Эссе Дмитрия Быкова об Осипе Мандельштаме (2016)

 

1

Как и с Платоновым, это тот случай, когда у людей жизнь уходит на изучение какого-нибудь одного мандельштамовского периода или даже на расшифровку текста, поэтому писать обзорный очерк о Мандельштаме — тем более к его 125-летию — смешно и странно. Незначительная, но шумливая группа обиженных непризнанием самодеятельных поэтов поспешила в поисках лучшей доли примкнуть к «Русскому миру» и тащит туда Мандельштама, не задумываясь ни об аргументации, ни о логике; Бродского, как им кажется, они уже перетащили. Вообще к полукруглому юбилею наговорили страшное количество глупостей, и это понятно: в нынешней России мало что прогрессирует, кроме инфекционного, страшно заразного безумия и сопряженной с ним умственной деградации. Но вот парадокс — Мандельштам, такой сложный, прихотливо ассоциативный, гипертрофированно культурный («снами, лежащими в области культуры только» называл его стихи Блок), не стал нам чужд. Напротив — чем дальше, тем он роднее. Не в последнюю очередь это происходит потому, что наш путь именно Мандельштамом был точнее всего предсказан — а потом описан. Мы давно живем в «Ламарке», что почувствовал еще Юрий Карякин в 1989 году, когда анализировал этот текст как хронику расчеловечивания.

Это одна из последних прижизненных публикаций Мандельштама — шестой «Новый мир» за 1932 год. И самое здесь любопытное, что Сергей Маковский, «папа Мако», редактор «Аполлона», который, если верить его мемуарам, Мандельштама вообще открыл, — ничего в «Ламарке» не понял. Он с горьким недоумением пишет: каким ясным был Мандельштам — и какую невнятицу, какие головоломки печатает он теперь! Между тем «Ламарк» — одно из самых понятных стихотворений Мандельштама, и сегодняшний ребенок — в моем, скажем, школьном классе — с легкостью в нем разбирается, особенно если хорошо успевает по биологии. Я, пожалуй, процитирую — хотя кто его сегодня не знает?

ЦЕЛЬ ЗАДАНИЯ:
Продолжите эссе о Мандельштаме, начав сразу после его последней фразы.

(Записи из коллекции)
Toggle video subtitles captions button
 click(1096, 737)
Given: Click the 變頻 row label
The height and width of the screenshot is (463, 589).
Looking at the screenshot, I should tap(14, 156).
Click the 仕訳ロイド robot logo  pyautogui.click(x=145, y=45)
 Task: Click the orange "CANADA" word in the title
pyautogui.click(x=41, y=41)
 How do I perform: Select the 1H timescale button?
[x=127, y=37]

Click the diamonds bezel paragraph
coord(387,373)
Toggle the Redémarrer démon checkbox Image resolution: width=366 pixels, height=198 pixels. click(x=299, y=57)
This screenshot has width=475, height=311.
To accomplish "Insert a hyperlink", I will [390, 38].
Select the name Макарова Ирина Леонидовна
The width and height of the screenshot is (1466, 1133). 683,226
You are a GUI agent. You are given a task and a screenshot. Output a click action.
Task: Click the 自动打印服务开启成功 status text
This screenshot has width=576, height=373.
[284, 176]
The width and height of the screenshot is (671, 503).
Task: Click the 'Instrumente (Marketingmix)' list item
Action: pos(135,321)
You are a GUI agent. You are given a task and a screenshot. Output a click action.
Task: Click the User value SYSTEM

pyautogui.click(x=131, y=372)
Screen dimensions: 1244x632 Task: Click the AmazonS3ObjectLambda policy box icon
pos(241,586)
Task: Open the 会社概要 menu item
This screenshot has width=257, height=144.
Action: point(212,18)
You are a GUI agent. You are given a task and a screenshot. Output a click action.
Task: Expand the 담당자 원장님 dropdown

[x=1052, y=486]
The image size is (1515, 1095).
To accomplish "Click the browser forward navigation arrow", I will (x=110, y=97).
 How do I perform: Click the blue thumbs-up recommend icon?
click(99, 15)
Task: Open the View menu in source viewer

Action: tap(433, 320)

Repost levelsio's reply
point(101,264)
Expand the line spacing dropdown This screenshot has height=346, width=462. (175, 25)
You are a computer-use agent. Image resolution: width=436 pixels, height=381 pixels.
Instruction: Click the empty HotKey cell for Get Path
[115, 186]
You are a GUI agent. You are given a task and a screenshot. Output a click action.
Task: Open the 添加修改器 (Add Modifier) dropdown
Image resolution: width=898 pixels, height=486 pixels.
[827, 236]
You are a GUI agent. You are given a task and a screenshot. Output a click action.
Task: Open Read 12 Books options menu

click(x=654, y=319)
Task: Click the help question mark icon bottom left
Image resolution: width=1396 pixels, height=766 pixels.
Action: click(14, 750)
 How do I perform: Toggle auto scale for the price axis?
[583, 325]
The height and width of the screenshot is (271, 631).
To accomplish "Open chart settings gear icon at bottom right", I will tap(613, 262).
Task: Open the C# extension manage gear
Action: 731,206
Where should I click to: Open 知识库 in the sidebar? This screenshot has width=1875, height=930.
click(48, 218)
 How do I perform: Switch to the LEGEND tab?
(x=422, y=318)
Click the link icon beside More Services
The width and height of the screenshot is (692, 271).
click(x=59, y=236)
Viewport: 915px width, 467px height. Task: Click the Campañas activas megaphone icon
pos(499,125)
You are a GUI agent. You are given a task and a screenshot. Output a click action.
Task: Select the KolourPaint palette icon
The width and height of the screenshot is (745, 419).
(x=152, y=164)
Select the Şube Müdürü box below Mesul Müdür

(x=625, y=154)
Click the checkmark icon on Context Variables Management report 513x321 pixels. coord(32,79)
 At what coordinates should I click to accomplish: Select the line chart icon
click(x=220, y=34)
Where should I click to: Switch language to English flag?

ПИСЬМЕННЫЙ ОТВЕТ:
Был старик, застенчивый как мальчик,
Неуклюжий, робкий патриарх…
Кто за честь природы фехтовальщик?
Ну, конечно, пламенный Ламарк.
Если все живое лишь помарка
За короткий выморочный день,
На подвижной лестнице Ламарка
Я займу последнюю ступень.
К кольчецам спущусь и к усоногим,
Прошуршав средь ящериц и змей,
По упругим сходням, по излогам
Сокращусь, исчезну, как Протей.
Роговую мантию надену,
От горячей крови откажусь,
Обрасту присосками и в пену
Океана завитком вопьюсь.
Мы прошли разряды насекомых
С наливными рюмочками глаз.
Он сказал: природа вся в разломах,
Зренья нет — ты зришь в последний раз.
Он сказал: довольно полнозвучья, —
Ты напрасно Моцарта любил:
Наступает глухота паучья,
Здесь провал сильнее наших сил.
И от нас природа отступила —
Так, как будто мы ей не нужны,
И продольный мозг она вложила,
Словно шпагу, в темные ножны.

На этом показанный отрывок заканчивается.